Peter Wicher, director, Strategic Relations, Singularity University, speaks at the AWS18 on Feb. 22, 2018, in Orlando, Fla. Air Force Magazine photo by Mike Tsukamoto.
The trick to gaining technological advantage is to anticipate the future based on current trends and accept the reality of what the future will be, and not try to defend past investments in what will soon be obsolete, Peter Wicher, a futurist who is Director of Strategic Relations for Singularity University, advised airmen at AWS18.
Wicher said innovation is “doing the same things, better,” while disruption is doing “new things that make old things obsolete.” As an example, he noted that the automobile was introduced in 1904, but was “a disappointment” at first, being mechanically unreliable and noisy. But by 1912, there were as many cars as horses and by 1917, horses were “gone from city centers.” This massive disruption illustrates how new technologies are often dismissed as fads, but by the time old-style competitors realize what’s happening,”it’s too late” to get ahead of those who invested early, Wicher asserted. He advised that airmen adopt a mindset that recognizes that change and disruption are happening at exponential rates, and to simply innovate is not enough.
Moreover, Wicher said, airmen should lose the notion that there will be fewer resources in the future. The advent of solar and its effect on competitive forms of energy is pushing down energy costs, such that energy could be practically “free” by 2040. Wicher said he has talked with many Middle East industrialists who are already looking to a time when they will not be selling energy anymore. Coupled with desalination, this chep energy trend could also make fresh water abundant in the same era.
“Think in terms of future abundance, not scarcity,” he said.
Exponential trends are also obvious in computer power, the numbers of children who survive infancy, and in worldwide users of the internet, Wicher noted. In 2010, the number of internet users was 1.5 billion; by 2022 it will be five billion.
Artificial intelligence and computer power are also growing fast, and Wicher sees IBM “Watson”-like doctors taking over diagnosis soon, while highly accurate pocket translators for any language should be common in less than a decade.

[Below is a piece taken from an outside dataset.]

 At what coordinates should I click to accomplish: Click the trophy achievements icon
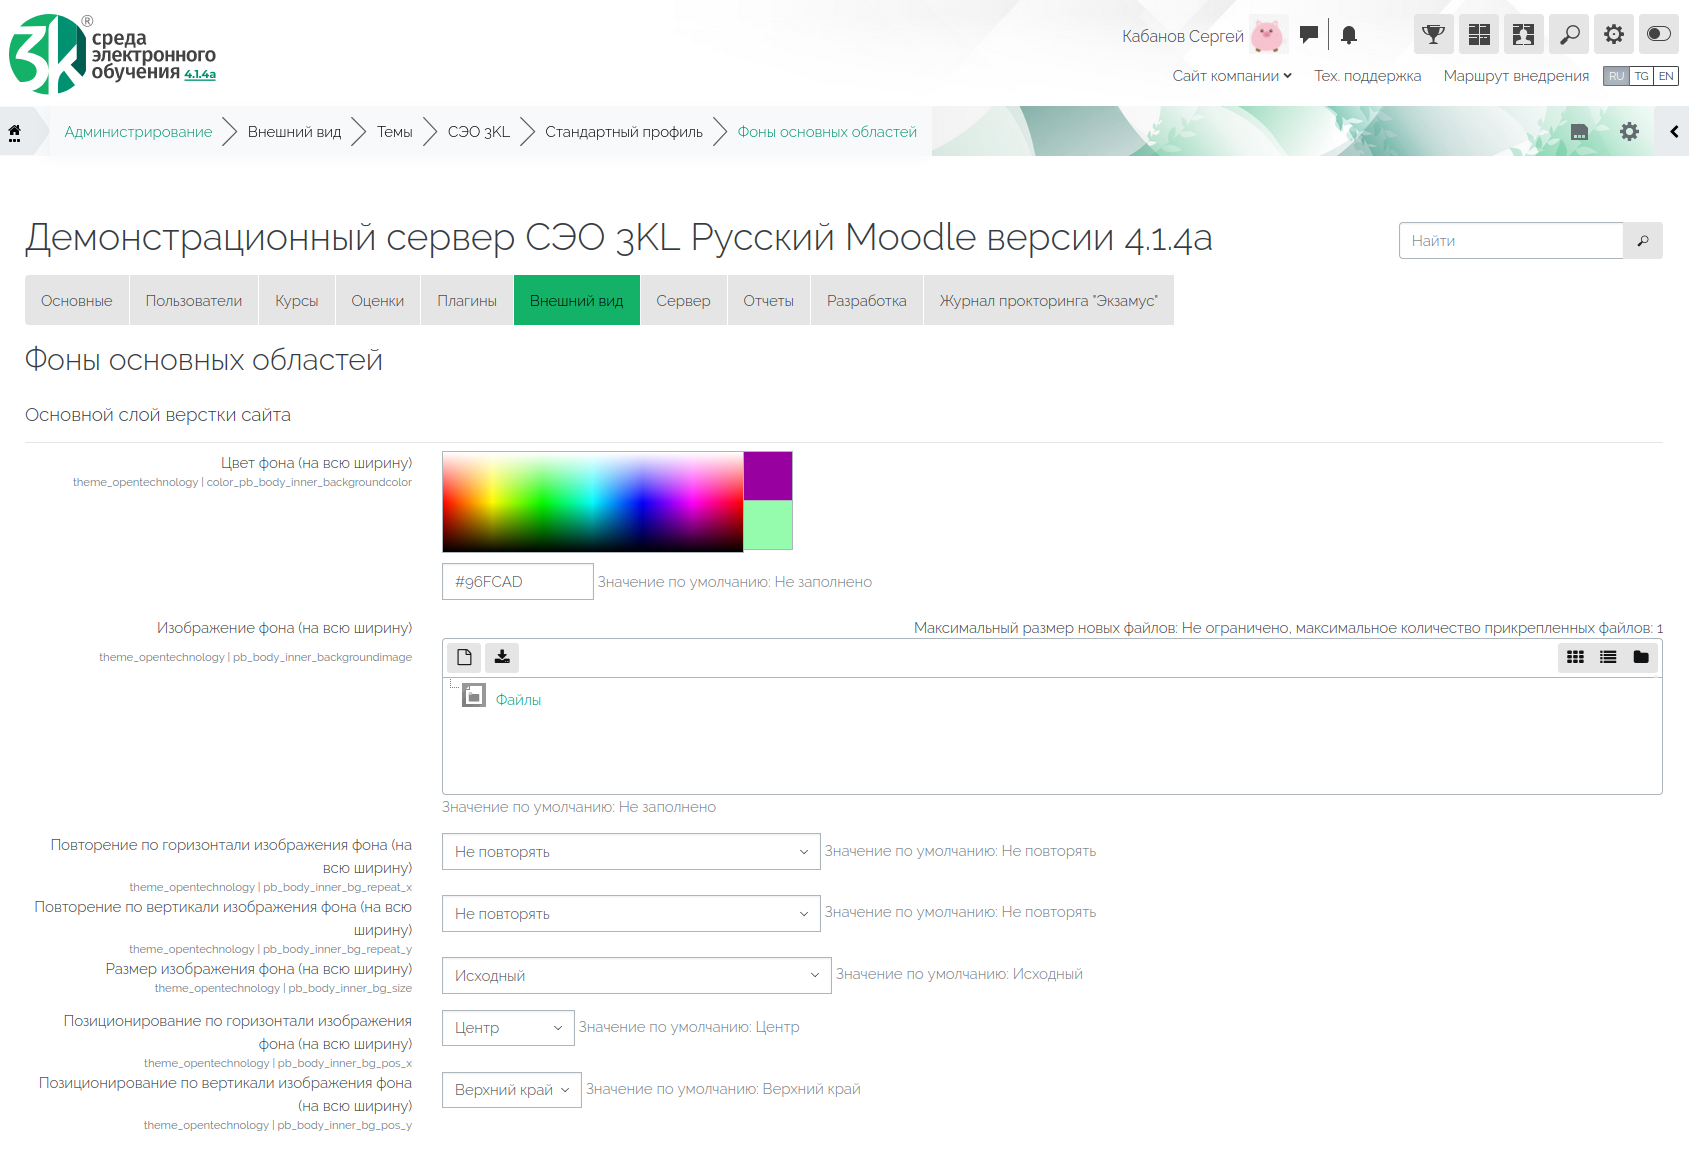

Those who want to stay ahead of the trends can no longer think about achieving, say, a 10 percent improvement in anything, but instead should be thinking about “a ten times improvement” in any undertaking.
It’s worth noting, he said, that the leader in self-driving cars is an internet search engine company, and the leader in servers used to be an online book seller. Disruption “can come from anywhere,” Wicher said. “Change your mindset … think exponentially … think abundantly.”